SURABAYA | Cyberpolri.id – Kamis (19/3/2026),Di Indonesia, prinsip pembuktian yang kokoh bukan sekadar teori di ruang kelas, melainkan perintah undang-undang yang bersifat imperatif.

KUHAP (Undang-Undang Nomor 8 Tahun 1981)

Pasal 183 KUHAP secara eksplisit menyatakan:

"Hakim tidak boleh menjatuhkan pidana kepada seseorang kecuali apabila dengan sekurang-kurangnya dua alat bukti yang sah ia memperoleh keyakinan bahwa suatu tindak pidana benar-benar terjadi dan bahwa terdakwalah yang bersalah melakukannya."

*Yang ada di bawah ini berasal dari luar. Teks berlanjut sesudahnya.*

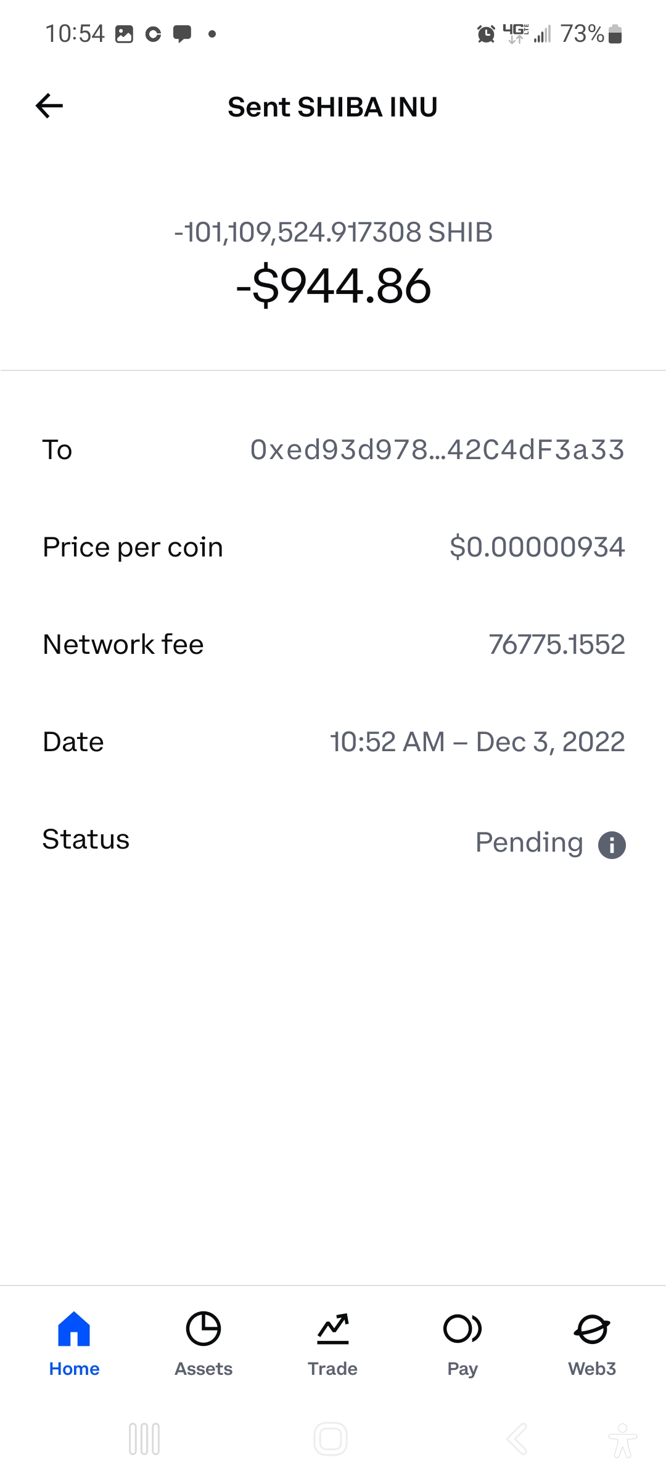Tap the Pay icon
The height and width of the screenshot is (1479, 666).
[463, 1328]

Semangat KUHP Nasional 2023 (Undang-Undang Nomor 1 Tahun 2023)

Meski KUHP baru menitikberatkan pada keadilan korektif dan rehabilitatif, asas legalitas tetap menjadi panglima. Dalam Pasal 1 ayat (1) ditegaskan bahwa tidak ada perbuatan yang dapat dipidana kecuali berdasarkan ketentuan peraturan perundang-undangan. Kepastian hukum ini menuntut bukti yang tidak boleh bersifat interpretatif liar.

Dalam draf dan semangat pembaruan hukum acara pidana (KUHAP baru), penguatan hak-hak tersangka serta standar digital forensik menjadi krusial. Bukti tidak lagi sekadar “ada”, tetapi harus memiliki chain of custody (rantai penjagaan) yang utuh dan tidak terputus. Jika bukti bersifat “remang-remang” atau cacat prosedur, maka harus dikesampingkan.

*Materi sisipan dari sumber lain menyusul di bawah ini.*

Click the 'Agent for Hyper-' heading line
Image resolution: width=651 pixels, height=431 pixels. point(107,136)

Sering kali terjadi miskonsepsi di masyarakat bahwa jika seorang hakim “yakin”, maka seseorang dapat dipidana. Anggapan ini keliru. Sistem hukum Indonesia menganut Negatief Wettelijke Bewijstheorie, yaitu pembuktian berdasarkan undang-undang secara negatif.

Artinya, keyakinan hakim harus lahir dari alat bukti yang sah. Tanpa alat bukti yang “terang”, keyakinan hakim hanyalah prasangka.

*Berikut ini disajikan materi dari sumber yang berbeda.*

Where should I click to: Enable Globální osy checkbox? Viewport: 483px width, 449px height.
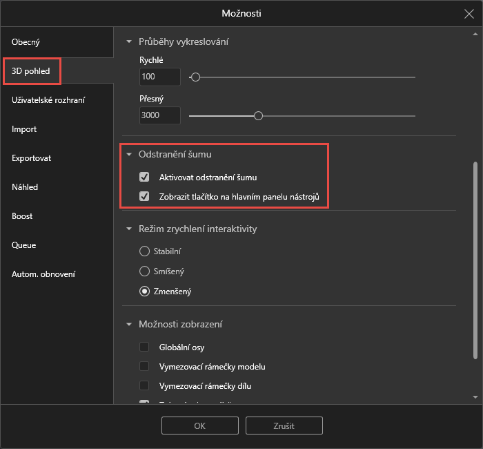144,347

Dalam praktik investigasi, kerap ditemukan fenomena tunnel vision, di mana penyidik hanya mencari bukti yang mendukung teorinya dan mengabaikan bukti yang meringankan. Di sinilah hukum berperan memastikan bahwa cahaya kebenaran tetap benderang.

“Bukti yang sah adalah jangkar dari keadilan. Tanpanya, kapal pengadilan akan karam diterjang ombak ketidakpastian.”

Tiga tujuan hukum menurut Gustav Radbruch hanya dapat tercapai jika standar pembuktian dijaga ketat:

1. Kepastian Hukum

Masyarakat terlindungi dari pemidanaan sewenang-wenang tanpa bukti yang kuat.

2. Keadilan

Menghukum seseorang berdasarkan bukti lemah adalah bentuk ketidakadilan tertinggi (summum ius, summa iniuria).

3. Kemanfaatan

Putusan yang didasarkan pada bukti yang terang memberikan efek edukatif dan preventif, bukan sekadar pelampiasan emosi sosial.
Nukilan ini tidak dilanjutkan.